- Data

## Begin

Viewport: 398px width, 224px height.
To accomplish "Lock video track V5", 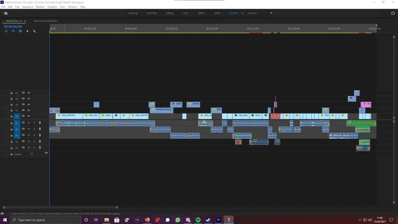I will click(12, 93).
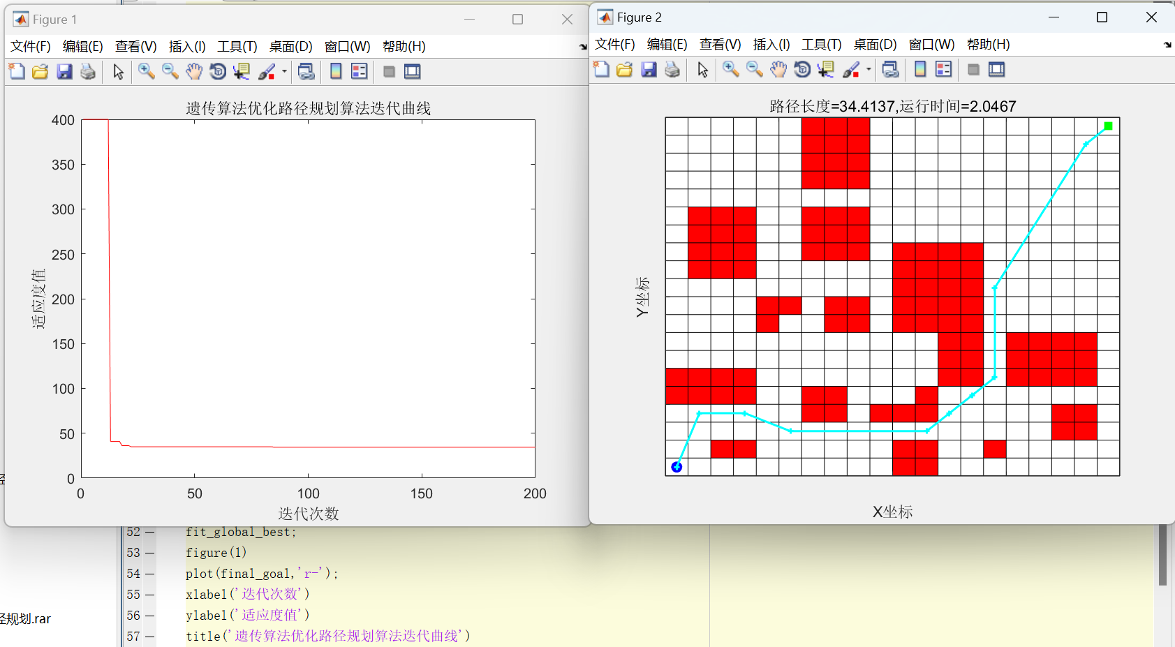Image resolution: width=1175 pixels, height=647 pixels.
Task: Expand brush tool dropdown in Figure 2
Action: [869, 69]
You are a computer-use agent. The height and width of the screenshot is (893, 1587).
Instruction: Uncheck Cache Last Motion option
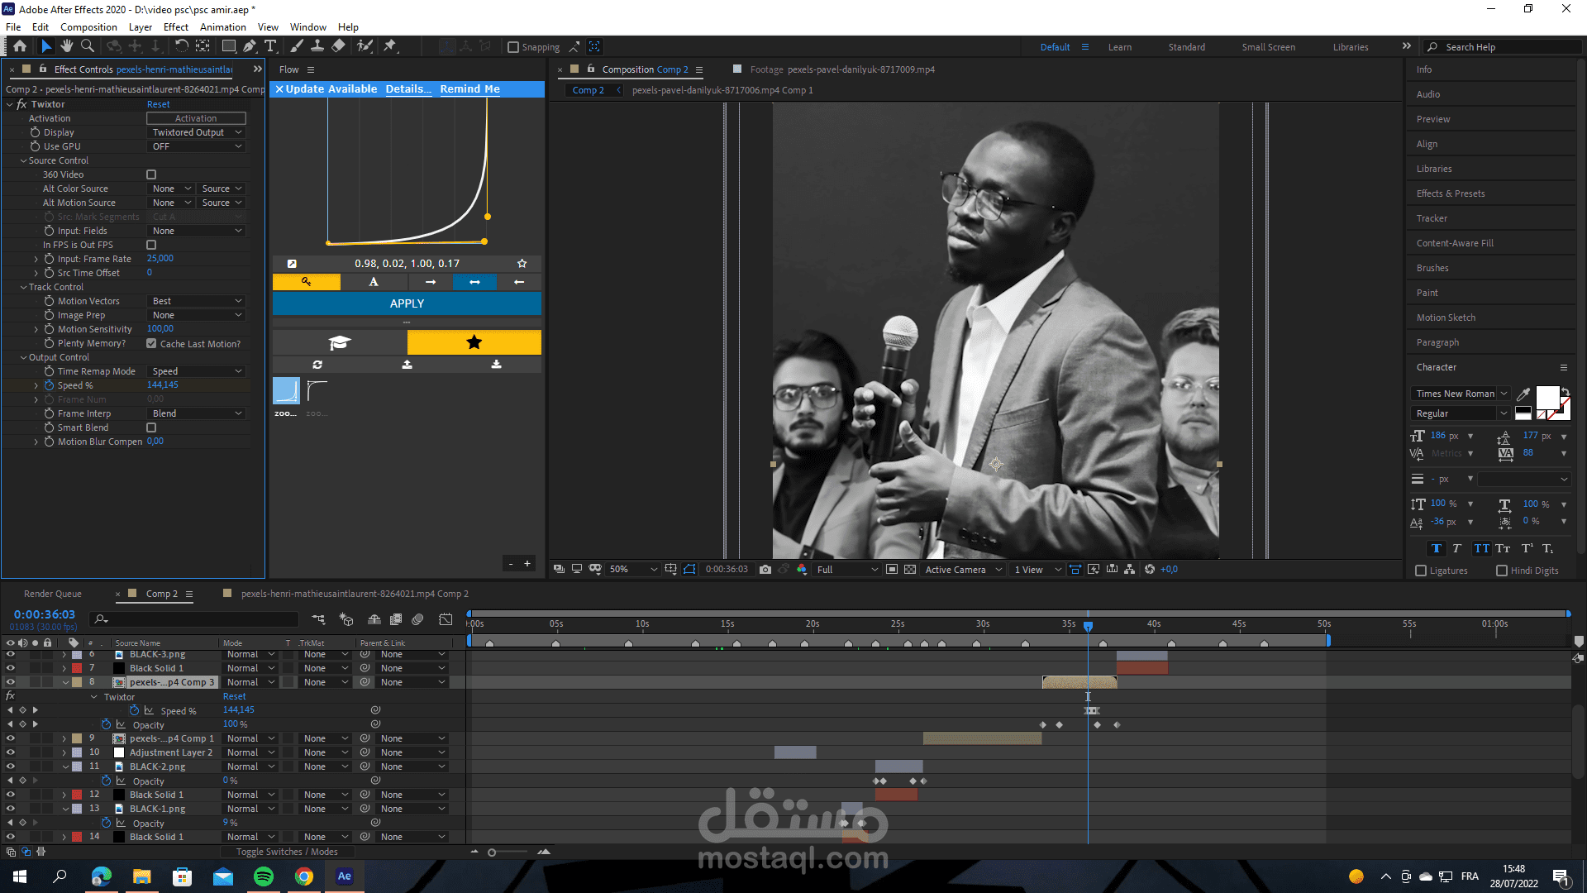(151, 344)

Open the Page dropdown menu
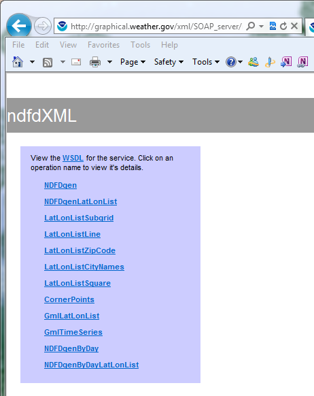[133, 62]
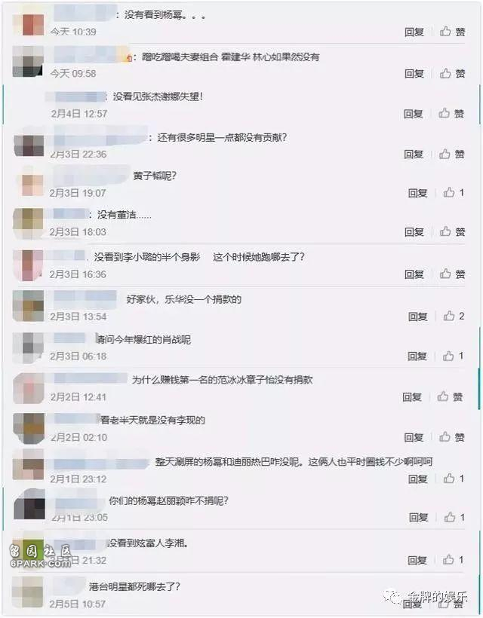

## End

Could you set down the records word for word, starting at the line that contains "You are a computer-use" and running through the end of the records, with both ends included and the pictures left out?

You are a computer-use agent. The height and width of the screenshot is (893, 1587).
Instruction: Uncheck Cache Last Motion option
(151, 344)

Open the Page dropdown menu
[133, 62]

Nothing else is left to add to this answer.